Shane Richard Scott, 60, was sentenced today in the High Court at Auckland by Justice Christine Gordon for running a $5.4 million Ponzi scheme over 13 years.

He will spend four years and eight months behind bars.

A Ponzi scheme is a fraud that promises high returns for investors, but those returns are paid to older investors through revenue paid by new investors.


Scott faced 27 fraud-related charges.

The charges were initially laid by the Serious Fraud Office (SFO) in the Auckland District Court in January before he pleaded not guilty in February. But he changed his plea last month in the High Court.

Scott narrowly dodged a jail term in 2015 after defrauding the Auckland District Court with a false affidavit in a bid to gain name suppression.

He was convicted of obstruction of justice and has convictions for obtaining by deception.

Scott's Ponzi scheme saw him use funds from 13 long-term investors to pay returns to each other, but there was no evidence of any legitimate investments, the court heard.

The investors believed Scott was investing their money in brokering deals in Thailand and other assets, including the diamond trade and South African trade deals.

Of the $5.4 million given to Scott, $3.6 million was used to repay investors. The total loss eventually reached about $2.1 million from 2001 and 2014.

Scott's cons also included claims he was converting gold into US dollars through a deal with the Thai government, and a tyre and heavy machinery exporting deal where he would on-sell products to the Australian mining industry.

He also told one investor he could help them gain half the share of a chicken farm in New Caledonia.

"All these were spurious, fake, false. This was a blatant fraud," Crown prosecutor Nick Williams said.

"This is a true Ponzi scheme," he said.

Willaims said Scott's motivation was greed, "pure and simple".

"[The Crown] doesn't accept that this offending was borne of some desperation as Mr Scott claims," he said.

The court heard that many of the investors, some who lost hundreds of thousands of dollars, were friends Scott had met at bars and rugby clubs.

"The victims trusted the defendant - he ruined their lives. He's caused friends to turn on each other," Williams added.

Justice Gordon said many of the victims have been financially destroyed and will now be forced to work long into their retirement years to make ends meet.

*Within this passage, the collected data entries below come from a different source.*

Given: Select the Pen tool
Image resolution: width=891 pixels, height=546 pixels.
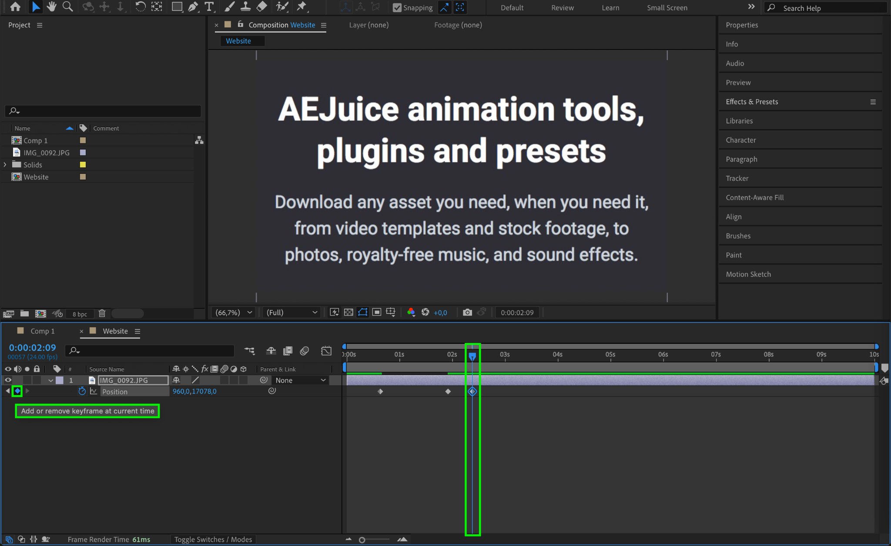Looking at the screenshot, I should [193, 7].
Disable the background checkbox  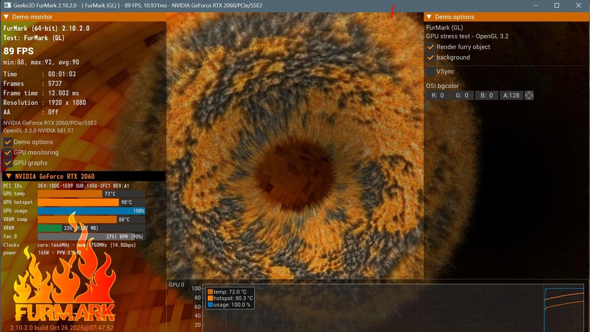430,57
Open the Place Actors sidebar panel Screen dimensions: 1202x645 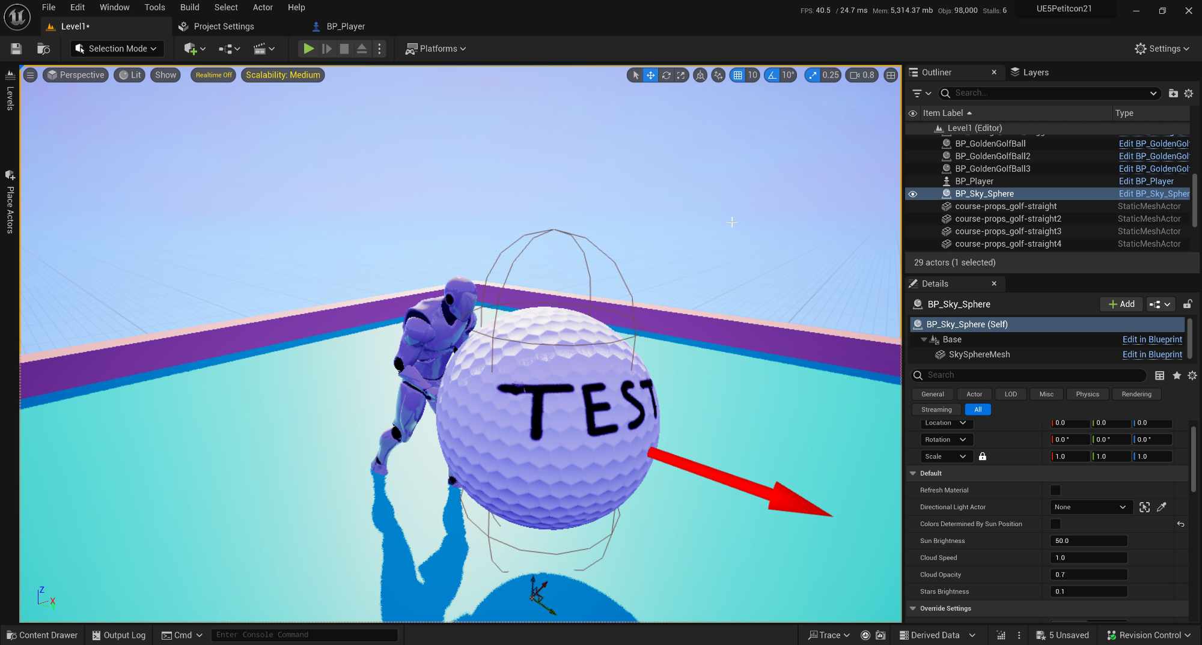click(10, 204)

Scott, who suffers from ill health, has said his offending was due to poor business management and financial dealing, as well as desperation.

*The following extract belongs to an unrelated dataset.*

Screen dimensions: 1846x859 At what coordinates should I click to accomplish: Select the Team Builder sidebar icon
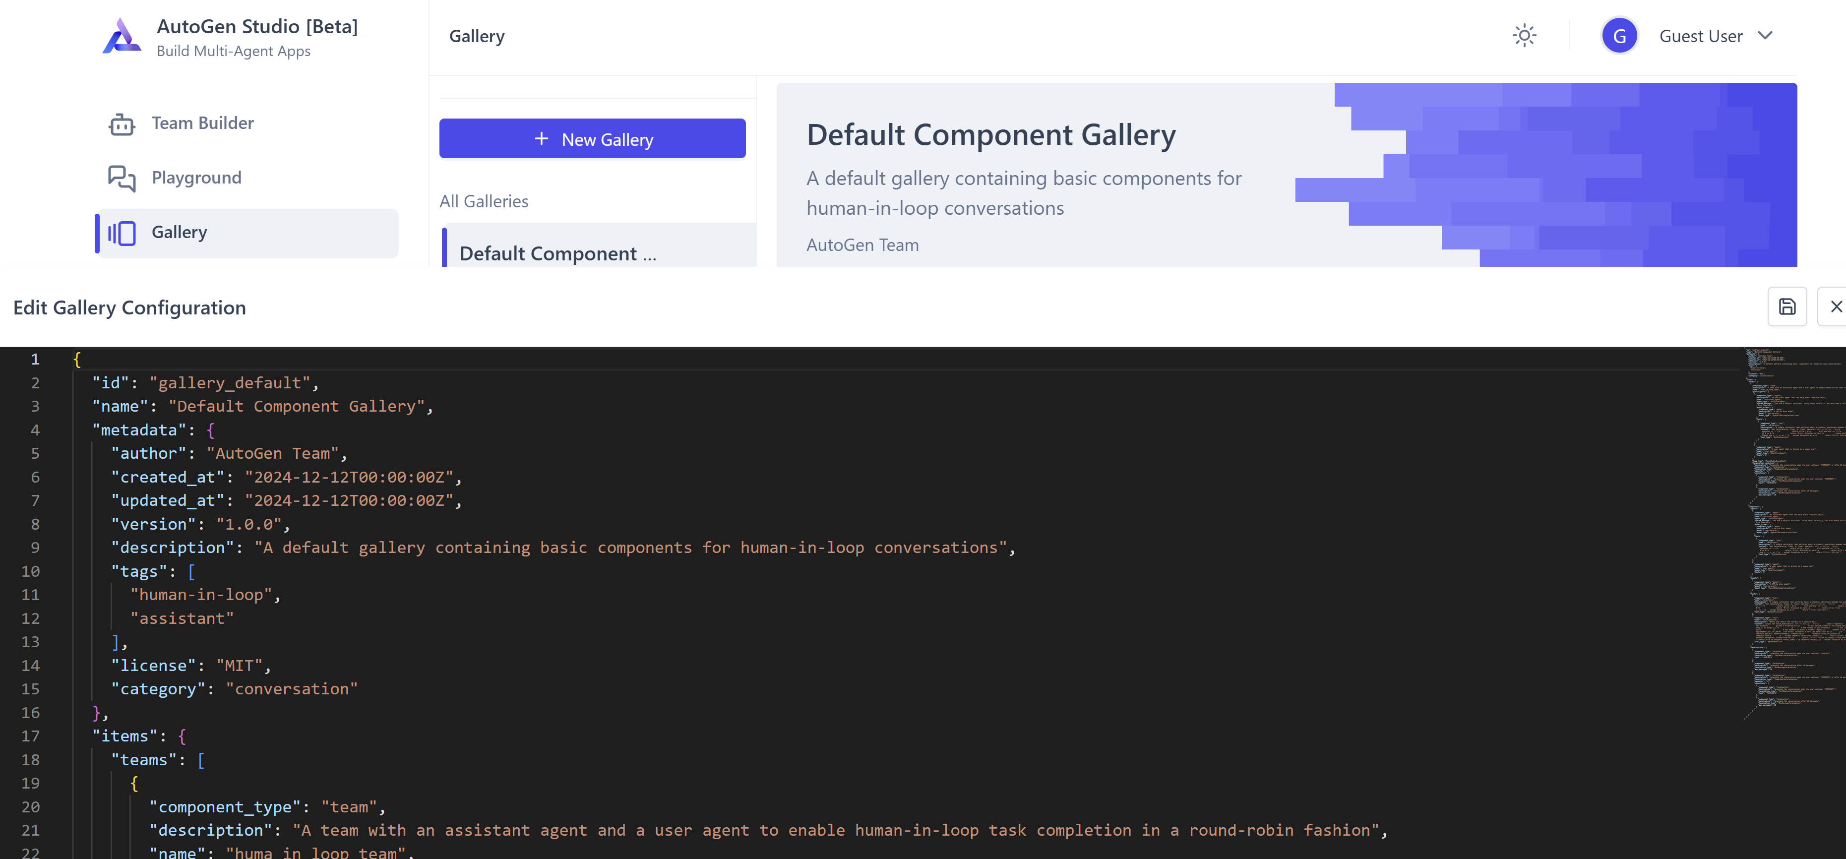tap(122, 123)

Scott's counsel, Adam Holland, added the fraud wasn't sophisticated and involved short handwritten or typed documents with claims of "quite fantastical" returns.

He said it wasn't the case that Scott enjoyed a "lavish lifestyle" as a result of his offending, and the court heard Scott had sold some of his assets in an attempt to pay back his victims.

SFO director Julie Read said when Scott pleaded guilty that his admission provided the victims with some closure. The SFO also welcomed the opportunity to save taxpayer money as the result of not going to trial.

"We do, however, want to reiterate the importance of checking that investment information is legitimate, whether you are investing with friends, associates or strangers," she said.

"A few simple checks could save you money. Those thinking of investing should refer to advice on the SFO, Financial Markets Authority and Commerce Commission websites."